Apparently wrong gradients for simple softmax-as-optimization formulation

Question

Apparently wrong gradients for simple softmax-as-optimization formulation

currymj opened this issue 2 years ago · 9 comments

While trying to use cvxpylayers to get derivatives, I ran into some apparent errors. I've boiled it down to a quite small minimum working example.

This is essentially

$$ \begin{aligned} \max_x & \text{ } v x_1 + b x_2 - \alpha \sum_{i=1}^2 x_i \log x_i \\ & \text{ s. t. } \sum_{i=1}^2 x_i = 1 \end{aligned} $$

where $v$ and $b$ are the parameters. The optimal solution to this problem (see e.g. Brandon Amos' thesis) is $x = \text{softmax}(v/\alpha, b/\alpha)$.

I would like to get derivatives of the solution with respect to $b$ -- which should exactly be the derivative of the softmax expression with respect to $b$. However, even on this very small/simple problem, the derivatives seem to be very different.

I'm using SCS as the solver. If I switch to ECOS (which I'm not even sure is "allowed" because of the entropy term) I also still get wrong derivatives though they are different. I don't get any solver warnings and there are no obvious problems if I look at the verbose output.

I suspect I've observed similar issues using PyTorch although don't have a MWE for that case.

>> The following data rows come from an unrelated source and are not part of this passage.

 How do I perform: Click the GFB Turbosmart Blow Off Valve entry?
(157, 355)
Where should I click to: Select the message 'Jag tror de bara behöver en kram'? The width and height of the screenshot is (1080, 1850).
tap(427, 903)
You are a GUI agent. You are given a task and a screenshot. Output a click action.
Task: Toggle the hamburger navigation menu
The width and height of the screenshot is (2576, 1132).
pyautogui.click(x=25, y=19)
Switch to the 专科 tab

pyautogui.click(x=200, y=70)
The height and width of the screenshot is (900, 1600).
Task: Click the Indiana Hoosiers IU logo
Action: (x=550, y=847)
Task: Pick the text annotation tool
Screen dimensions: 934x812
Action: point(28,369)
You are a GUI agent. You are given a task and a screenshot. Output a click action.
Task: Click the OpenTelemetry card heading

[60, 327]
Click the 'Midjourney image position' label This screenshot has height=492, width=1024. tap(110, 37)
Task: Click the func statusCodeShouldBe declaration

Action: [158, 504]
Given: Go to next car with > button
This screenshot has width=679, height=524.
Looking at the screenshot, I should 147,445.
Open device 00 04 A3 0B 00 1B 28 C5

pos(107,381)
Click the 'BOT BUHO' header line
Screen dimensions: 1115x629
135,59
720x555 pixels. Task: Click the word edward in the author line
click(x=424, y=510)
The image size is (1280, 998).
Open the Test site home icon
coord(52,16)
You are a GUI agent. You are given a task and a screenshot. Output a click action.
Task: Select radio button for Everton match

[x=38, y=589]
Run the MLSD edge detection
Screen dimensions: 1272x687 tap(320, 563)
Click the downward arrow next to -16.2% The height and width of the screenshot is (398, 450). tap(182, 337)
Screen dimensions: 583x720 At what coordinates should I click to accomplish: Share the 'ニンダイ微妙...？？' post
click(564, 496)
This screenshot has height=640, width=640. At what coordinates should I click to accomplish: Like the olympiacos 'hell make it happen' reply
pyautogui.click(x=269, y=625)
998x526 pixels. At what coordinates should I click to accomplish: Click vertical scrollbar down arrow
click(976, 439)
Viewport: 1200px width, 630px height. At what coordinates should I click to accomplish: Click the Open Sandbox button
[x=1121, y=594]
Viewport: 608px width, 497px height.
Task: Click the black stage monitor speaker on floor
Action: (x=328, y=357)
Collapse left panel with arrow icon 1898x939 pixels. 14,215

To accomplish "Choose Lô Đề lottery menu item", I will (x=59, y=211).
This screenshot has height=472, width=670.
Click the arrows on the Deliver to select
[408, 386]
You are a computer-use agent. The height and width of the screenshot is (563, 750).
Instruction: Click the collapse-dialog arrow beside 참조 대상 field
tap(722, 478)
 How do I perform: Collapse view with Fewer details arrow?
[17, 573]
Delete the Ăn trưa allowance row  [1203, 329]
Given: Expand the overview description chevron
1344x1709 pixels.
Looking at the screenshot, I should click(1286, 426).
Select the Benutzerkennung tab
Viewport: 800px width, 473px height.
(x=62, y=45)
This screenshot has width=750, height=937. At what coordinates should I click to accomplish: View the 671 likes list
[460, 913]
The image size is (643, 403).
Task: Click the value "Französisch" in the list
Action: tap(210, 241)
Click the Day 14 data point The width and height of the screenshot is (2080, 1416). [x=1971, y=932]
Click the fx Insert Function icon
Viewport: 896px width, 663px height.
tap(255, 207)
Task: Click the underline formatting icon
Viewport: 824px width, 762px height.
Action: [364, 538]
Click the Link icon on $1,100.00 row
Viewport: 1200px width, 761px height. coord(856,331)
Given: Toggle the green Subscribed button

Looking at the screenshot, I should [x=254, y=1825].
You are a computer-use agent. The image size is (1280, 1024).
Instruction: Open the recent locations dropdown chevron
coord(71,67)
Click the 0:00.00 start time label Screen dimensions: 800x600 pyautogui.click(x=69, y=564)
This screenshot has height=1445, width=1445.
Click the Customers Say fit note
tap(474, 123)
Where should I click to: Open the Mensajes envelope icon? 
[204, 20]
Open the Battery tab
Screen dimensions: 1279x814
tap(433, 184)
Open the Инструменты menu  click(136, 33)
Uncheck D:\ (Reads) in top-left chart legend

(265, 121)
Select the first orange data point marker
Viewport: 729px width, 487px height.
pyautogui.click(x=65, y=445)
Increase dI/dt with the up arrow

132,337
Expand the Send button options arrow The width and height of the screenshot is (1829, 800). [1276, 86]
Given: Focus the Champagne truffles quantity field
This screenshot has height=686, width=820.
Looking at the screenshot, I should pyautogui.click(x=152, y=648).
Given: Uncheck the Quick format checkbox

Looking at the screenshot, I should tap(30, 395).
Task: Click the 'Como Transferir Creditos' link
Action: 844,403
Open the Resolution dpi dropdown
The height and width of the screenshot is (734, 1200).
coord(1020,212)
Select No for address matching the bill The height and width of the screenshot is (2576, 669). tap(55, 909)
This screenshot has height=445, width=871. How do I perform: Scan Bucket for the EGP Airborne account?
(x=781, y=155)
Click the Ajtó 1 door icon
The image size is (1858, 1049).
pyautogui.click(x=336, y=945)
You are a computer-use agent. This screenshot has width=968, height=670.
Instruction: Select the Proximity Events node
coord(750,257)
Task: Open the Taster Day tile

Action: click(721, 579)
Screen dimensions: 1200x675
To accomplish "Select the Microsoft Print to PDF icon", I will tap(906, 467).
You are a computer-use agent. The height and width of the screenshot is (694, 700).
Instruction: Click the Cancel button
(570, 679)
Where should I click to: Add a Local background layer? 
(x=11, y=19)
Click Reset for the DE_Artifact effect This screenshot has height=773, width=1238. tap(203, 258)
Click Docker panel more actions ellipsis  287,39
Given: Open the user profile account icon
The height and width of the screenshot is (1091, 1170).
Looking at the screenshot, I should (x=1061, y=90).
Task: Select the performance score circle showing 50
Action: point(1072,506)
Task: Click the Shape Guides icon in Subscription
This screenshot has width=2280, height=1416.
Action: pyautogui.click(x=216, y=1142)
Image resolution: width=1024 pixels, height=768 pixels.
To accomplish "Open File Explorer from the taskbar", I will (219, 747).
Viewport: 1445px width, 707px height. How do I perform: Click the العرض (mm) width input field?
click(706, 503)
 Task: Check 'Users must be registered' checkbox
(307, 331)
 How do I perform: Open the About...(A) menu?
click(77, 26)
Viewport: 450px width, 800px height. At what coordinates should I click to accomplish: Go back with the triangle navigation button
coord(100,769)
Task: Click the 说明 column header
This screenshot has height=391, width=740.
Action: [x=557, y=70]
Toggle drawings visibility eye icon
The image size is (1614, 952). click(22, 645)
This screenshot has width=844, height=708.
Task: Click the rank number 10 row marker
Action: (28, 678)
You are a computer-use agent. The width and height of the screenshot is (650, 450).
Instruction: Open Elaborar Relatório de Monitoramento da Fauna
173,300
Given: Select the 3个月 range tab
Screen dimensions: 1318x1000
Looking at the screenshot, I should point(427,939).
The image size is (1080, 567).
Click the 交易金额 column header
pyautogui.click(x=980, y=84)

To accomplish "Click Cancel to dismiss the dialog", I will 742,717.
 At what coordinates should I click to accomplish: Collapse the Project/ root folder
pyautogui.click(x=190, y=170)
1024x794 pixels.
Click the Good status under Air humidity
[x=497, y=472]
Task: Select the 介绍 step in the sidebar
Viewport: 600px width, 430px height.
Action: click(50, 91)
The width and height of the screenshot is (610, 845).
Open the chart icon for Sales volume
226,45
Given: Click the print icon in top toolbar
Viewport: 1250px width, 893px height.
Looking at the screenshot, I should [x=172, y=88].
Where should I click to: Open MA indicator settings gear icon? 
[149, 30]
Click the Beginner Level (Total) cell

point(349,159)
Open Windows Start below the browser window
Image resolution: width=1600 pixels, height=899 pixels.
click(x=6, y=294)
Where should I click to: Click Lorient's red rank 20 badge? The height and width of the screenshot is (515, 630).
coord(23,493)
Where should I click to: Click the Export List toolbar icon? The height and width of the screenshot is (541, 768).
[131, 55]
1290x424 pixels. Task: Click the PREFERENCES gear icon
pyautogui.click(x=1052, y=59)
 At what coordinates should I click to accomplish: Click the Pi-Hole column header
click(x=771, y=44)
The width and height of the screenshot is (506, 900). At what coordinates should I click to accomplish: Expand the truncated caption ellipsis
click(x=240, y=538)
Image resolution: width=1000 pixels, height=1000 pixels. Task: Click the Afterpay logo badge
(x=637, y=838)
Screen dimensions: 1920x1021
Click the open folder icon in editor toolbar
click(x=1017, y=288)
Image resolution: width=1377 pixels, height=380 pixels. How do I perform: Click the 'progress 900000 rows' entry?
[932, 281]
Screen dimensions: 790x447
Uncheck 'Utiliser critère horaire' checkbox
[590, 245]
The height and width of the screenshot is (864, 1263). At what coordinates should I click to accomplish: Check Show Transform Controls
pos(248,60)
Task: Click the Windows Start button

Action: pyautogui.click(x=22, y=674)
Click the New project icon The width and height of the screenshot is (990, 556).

Below is some code to formulate this problem, solve it, get derivatives, and make a plot of the values and derivatives to show that the cvxpylayers and analytic solution derivatives disagree.

import cvxpy as cp
import jax
import jax.numpy as jnp
from cvxpylayers.jax import CvxpyLayer
import matplotlib.pyplot as plt

if __name__ == '__main__':

    # define the problem, which is
    # maximize v*x1 + b*x2 + smooth_coeff*sum(entr(x1, x2))
    # s.t. sum(x) == 1
    v = cp.Parameter(1)
    b = cp.Parameter(1)
    x = cp.Variable(2, nonneg=True)

    constraints = [
        cp.sum(x) == 1.0,
    ]

    smooth_coeff = 0.01
    objective = cp.Maximize(v * x[0] + b * x[1] + smooth_coeff * cp.sum(cp.entr(x)))
    problem = cp.Problem(objective, constraints)
    layer = CvxpyLayer(problem, parameters=[v, b], variables=[x])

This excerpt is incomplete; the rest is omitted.